GIVEN REQUEST: Rewrite the data starting at the line containing "Task: Open the LinkedIn social icon" and ending at the end of the data, keeping every line but scaling each coordinate in the answers by 1.65 and rounding to whole numbers, with halves rounding up. Leave the pictures out of your answer.

Item position entries:
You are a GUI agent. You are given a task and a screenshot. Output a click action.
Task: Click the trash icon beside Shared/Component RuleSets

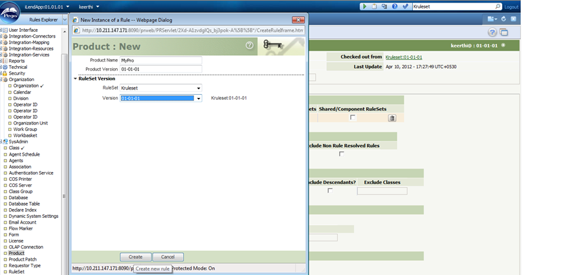tap(391, 118)
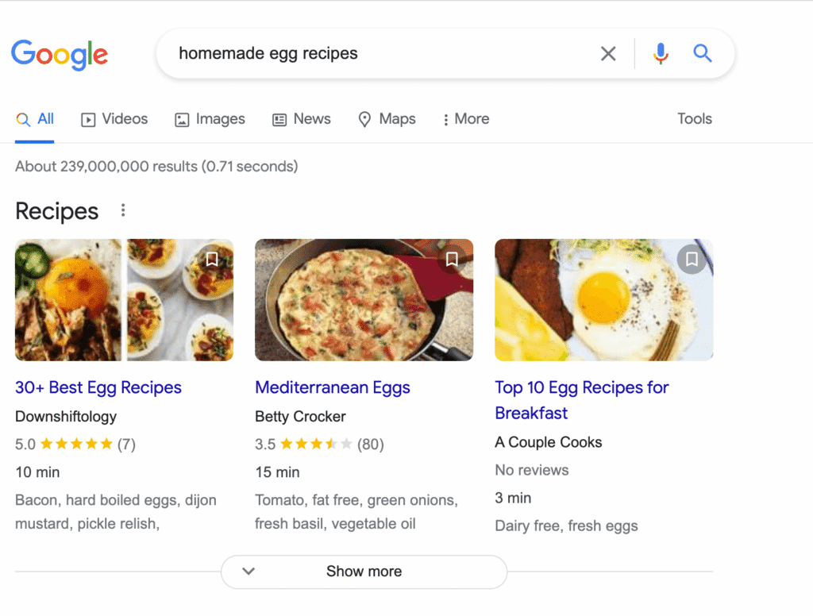Click the Google logo to return home
Screen dimensions: 813x616
point(60,55)
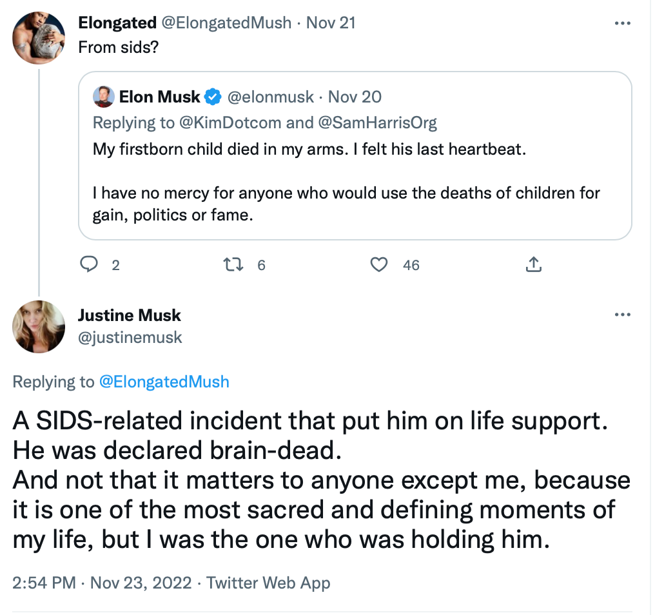Click the @justinemusk handle text
Image resolution: width=655 pixels, height=615 pixels.
pyautogui.click(x=130, y=337)
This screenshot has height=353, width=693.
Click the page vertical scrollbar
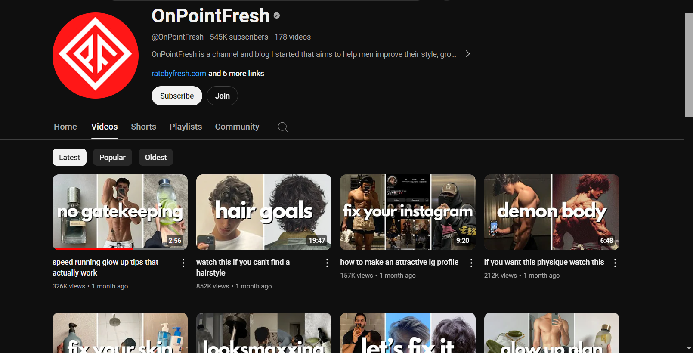pos(689,65)
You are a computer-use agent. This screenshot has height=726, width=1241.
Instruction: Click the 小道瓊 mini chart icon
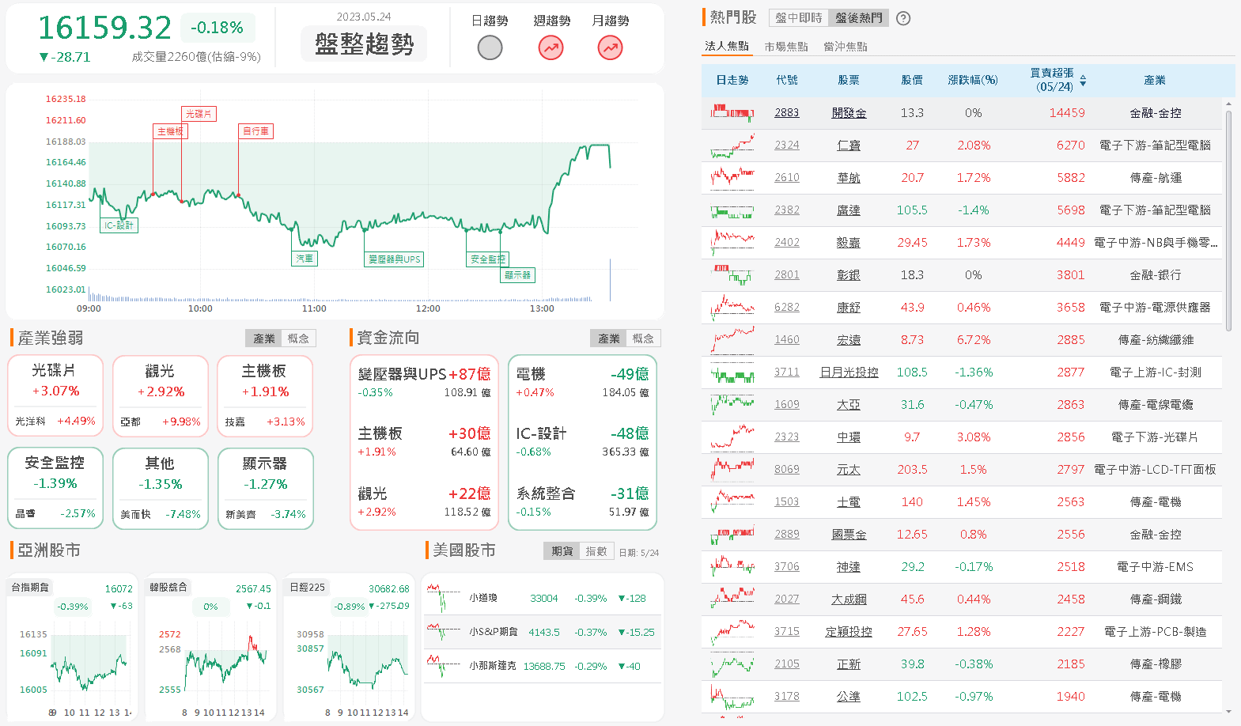443,598
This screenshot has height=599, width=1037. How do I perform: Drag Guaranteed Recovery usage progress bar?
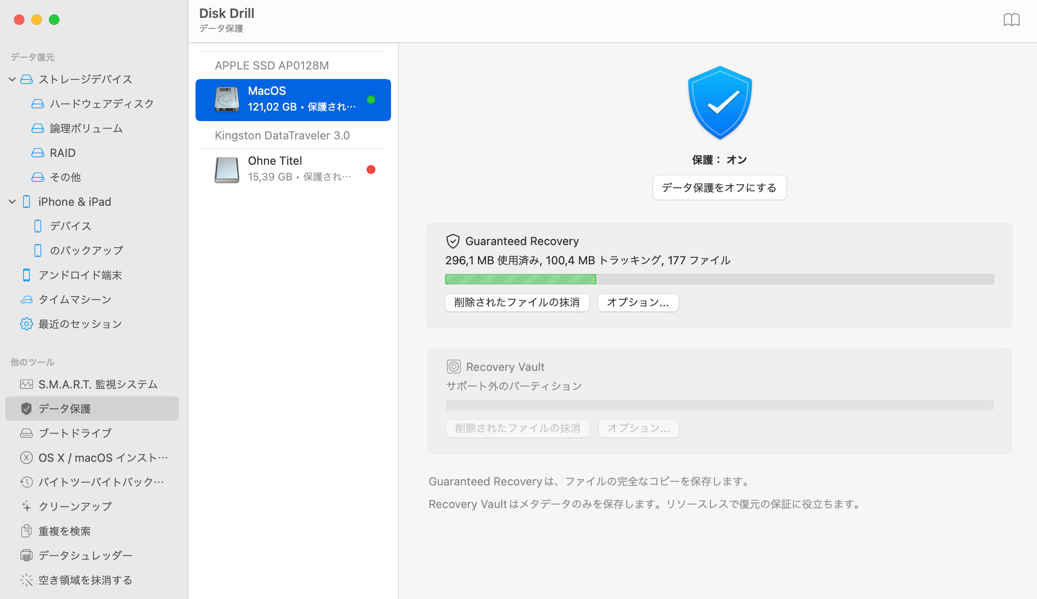[719, 279]
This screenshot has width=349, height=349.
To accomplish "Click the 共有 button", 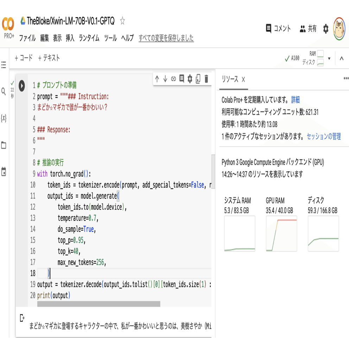I will [309, 28].
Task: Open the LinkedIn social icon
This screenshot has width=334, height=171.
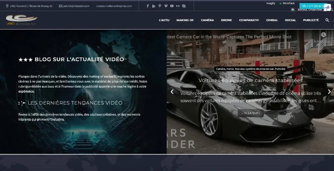Action: pyautogui.click(x=154, y=6)
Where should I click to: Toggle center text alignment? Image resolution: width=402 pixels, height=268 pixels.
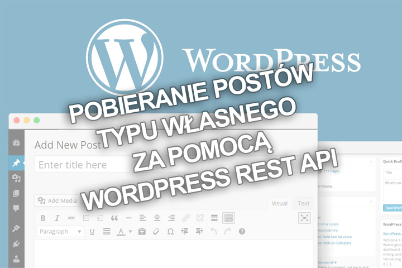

SOLVED EXERCISE:
Task: Open the LinkedIn social icon
This screenshot has width=334, height=171.
Action: pyautogui.click(x=254, y=10)
Where should I click to: Toggle center text alignment? Image resolution: width=402 pixels, height=268 pixels.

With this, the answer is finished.